[Start of Attachment]

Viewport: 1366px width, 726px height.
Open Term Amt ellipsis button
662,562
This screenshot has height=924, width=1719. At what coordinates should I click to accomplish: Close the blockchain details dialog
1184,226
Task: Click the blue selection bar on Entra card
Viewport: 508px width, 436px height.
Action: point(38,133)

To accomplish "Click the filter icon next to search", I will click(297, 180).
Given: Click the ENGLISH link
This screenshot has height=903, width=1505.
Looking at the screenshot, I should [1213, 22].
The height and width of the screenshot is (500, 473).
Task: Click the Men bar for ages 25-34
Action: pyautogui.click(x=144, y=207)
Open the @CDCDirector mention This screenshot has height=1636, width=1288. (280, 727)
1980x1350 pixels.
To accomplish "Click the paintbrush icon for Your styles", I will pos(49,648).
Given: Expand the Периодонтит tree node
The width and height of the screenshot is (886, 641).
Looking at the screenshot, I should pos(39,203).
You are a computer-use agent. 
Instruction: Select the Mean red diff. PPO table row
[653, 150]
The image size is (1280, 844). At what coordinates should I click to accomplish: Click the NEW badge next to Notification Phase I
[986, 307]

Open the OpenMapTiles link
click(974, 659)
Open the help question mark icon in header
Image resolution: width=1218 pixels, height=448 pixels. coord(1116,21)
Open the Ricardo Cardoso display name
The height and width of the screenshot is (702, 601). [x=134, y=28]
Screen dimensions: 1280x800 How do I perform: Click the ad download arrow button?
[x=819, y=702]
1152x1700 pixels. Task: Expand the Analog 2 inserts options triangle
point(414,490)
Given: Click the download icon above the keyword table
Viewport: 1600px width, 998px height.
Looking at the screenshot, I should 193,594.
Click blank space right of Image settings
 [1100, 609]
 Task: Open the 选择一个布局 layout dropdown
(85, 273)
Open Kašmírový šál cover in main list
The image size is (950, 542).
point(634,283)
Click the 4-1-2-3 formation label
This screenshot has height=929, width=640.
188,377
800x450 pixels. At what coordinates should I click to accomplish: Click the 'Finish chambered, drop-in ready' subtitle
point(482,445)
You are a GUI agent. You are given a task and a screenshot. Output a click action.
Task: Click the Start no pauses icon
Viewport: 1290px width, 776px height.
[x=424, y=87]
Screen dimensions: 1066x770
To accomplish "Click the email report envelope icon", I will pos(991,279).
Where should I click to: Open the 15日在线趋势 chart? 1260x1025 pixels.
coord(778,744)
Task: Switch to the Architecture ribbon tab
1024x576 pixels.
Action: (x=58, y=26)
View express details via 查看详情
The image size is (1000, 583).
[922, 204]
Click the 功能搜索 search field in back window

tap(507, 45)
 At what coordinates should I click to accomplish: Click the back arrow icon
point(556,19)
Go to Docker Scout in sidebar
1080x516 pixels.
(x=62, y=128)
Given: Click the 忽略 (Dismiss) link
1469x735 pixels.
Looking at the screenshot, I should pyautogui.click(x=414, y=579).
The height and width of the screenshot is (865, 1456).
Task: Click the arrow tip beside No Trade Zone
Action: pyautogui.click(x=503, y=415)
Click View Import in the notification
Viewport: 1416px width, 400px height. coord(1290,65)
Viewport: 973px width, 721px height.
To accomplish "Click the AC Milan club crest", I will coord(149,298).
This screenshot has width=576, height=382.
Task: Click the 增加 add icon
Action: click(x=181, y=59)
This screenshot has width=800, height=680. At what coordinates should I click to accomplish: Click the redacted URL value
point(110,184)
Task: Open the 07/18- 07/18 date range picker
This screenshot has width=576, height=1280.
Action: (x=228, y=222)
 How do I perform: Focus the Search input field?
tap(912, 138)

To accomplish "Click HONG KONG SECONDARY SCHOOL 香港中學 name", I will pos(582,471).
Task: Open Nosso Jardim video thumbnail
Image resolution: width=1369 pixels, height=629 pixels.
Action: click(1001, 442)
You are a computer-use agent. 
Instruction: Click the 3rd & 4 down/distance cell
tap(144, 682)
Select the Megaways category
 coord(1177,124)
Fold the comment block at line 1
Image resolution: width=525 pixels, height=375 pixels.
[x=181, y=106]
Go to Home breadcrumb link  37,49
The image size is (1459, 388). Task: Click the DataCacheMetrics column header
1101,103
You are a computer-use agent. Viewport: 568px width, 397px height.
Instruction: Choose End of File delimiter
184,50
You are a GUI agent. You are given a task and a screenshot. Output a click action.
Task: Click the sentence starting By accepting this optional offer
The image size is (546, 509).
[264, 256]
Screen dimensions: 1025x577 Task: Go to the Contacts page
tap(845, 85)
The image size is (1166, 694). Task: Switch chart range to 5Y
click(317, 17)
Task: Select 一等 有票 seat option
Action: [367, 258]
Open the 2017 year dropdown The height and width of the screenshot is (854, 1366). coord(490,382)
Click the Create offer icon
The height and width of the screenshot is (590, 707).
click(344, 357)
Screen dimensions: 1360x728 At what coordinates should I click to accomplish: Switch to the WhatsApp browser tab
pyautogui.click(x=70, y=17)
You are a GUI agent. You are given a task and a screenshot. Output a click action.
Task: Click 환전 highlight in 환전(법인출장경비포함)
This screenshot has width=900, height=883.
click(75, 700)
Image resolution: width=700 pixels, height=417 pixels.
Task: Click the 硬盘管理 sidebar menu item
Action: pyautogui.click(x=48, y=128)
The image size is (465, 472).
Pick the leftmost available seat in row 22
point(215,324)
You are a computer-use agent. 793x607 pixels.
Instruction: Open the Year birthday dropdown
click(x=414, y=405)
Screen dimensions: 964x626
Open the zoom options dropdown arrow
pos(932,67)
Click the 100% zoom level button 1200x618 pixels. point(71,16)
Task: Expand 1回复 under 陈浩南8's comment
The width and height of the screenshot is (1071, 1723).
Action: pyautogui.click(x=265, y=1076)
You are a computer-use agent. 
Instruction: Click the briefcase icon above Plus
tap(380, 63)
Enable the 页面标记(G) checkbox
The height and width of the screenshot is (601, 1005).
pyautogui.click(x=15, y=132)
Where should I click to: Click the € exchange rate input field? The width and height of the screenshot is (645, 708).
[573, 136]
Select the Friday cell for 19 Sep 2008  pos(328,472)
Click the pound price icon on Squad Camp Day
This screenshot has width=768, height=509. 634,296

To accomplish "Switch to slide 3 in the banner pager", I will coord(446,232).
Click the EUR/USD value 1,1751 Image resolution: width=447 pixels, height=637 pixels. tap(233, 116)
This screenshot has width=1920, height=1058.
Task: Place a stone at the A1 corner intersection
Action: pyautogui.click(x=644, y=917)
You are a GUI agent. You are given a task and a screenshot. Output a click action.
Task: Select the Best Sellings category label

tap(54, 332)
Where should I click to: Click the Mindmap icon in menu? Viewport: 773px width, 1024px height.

[End of Attachment]

WHAT THE TASK REQUIRES:
If a line in the material above contains "comment", show that line.

ANSWER TO THE EXERCISE:
Fold the comment block at line 1
Task: Expand 1回复 under 陈浩南8's comment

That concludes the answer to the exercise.